Metal has the marvelous quality of showing up well on X-ray, and clothing has the marvelous quality of never getting cancer from X-rays.
Pieces of cotton do not show up on X-ray, and humans do get cancer from too much ionizing radiation.
Of course miscounts happen sometimes, and sometimes both the initial and final counts are one short of the true number, but the vast majority of undetected retained items are sponges made of cotton. Not tools, not even tiny needles. That’s why there is a radiopaque strip embedded in the sponges intended for use during surgery.
It is not perfect, and cannot be.
That’s an expensive solution for a simple problem. They currently just count all supplies in and all supplies out. It works.
If it's that simple, why don't they do it in the fashion industry?
Because there's no practical way to do it on the scale of an entire factory. It works for surgery because you only do a single surgery in a single room on a single person with a countable number of supplies.
Factories don't work that way.
Clothing doesn't get cancer. Also a lot of what can get left in a patient doesn't show up super well on x-rays, so more general solutions like counting in and out are preferable.
Absolutely, this is more common than many think
After an “incident” with the first astronaut fitted for the device, the UCD’s designations were changed from “Small, Medium, Large” to “Large,” “Extra Large,” and “Extra-Extra Large.”
I knew it. Serious issues that still persists to this day.
I would like to know what their source is, because different people have different names. https://www.snopes.com/fact-check/spacesuit-envy/ Same general idea though.
The labels L, XL and XXL given in the parent article are more plausible than those from your link. Moreover at your link it is even stated that those given there might be nicknames, not the official designations.

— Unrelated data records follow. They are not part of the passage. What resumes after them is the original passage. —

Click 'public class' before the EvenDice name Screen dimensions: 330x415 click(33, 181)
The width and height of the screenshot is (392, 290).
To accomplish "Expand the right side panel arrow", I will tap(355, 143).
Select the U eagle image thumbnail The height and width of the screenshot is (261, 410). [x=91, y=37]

As you say, the essence is the same regardless which were the actual names.
Moreover, while this is a story about males fantasizing themselves as being large, a similar story, but in reverse, is told about the labels used in US female clothes, where, due to the increase in average weight of the population, the larger sizes have been renamed as smaller sizes, because overweight customers were reluctant to buy the clothes labeled as extra-extra-large that they actually needed.
just like starbucks lmao
Great points on the documentation. It's hard to find the perfect balance and I see it from NASA's POV. I've seen countless times where on system level testing a component isn't playing nice and being able to trace which systems have which batches was crucial in finding the cause and remedying it. I'd like to think it's the same for product recalls in the consumer space that only impact specific serial number ranges.

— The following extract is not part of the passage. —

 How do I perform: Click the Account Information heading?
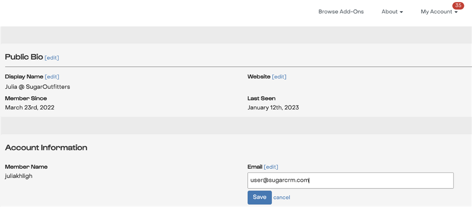46,148
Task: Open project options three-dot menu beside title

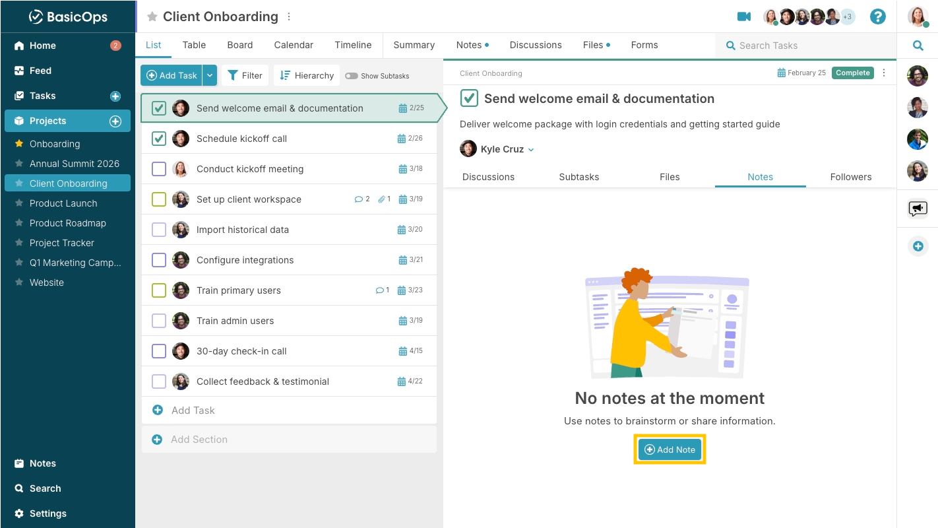Action: click(289, 17)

So it's nice that ILC played ball to the level they did. I really didn't expect hiring 56 of their competitors.
I cannot imagine the dedication of the makers. I make quilts, all improv, because the mere thought of following a pattern sends me into a tizzy.

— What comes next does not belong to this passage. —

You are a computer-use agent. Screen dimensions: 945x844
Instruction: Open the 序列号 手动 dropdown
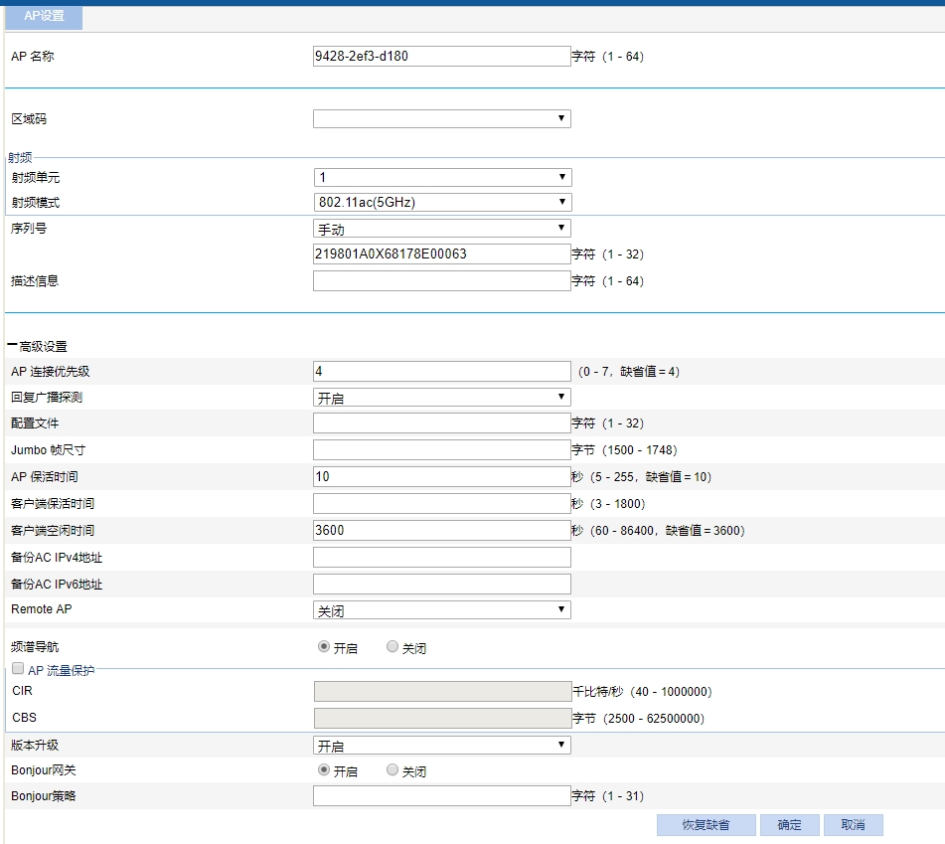point(441,229)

So much admiration for the designers and fabricators.
Does anyone know if these or similar techniques are still used in today's suits production?
Interesting article. I was expecting a completely different exposé of NASA, based on the title...
> Those flouting regulations and bringing extra pins from home could, notoriously, find one of them pricked into their backside by an irate supervisor.
Sounds like there's probably a side story here, that even workers who made space suits were still subject to sexist workplace abuse.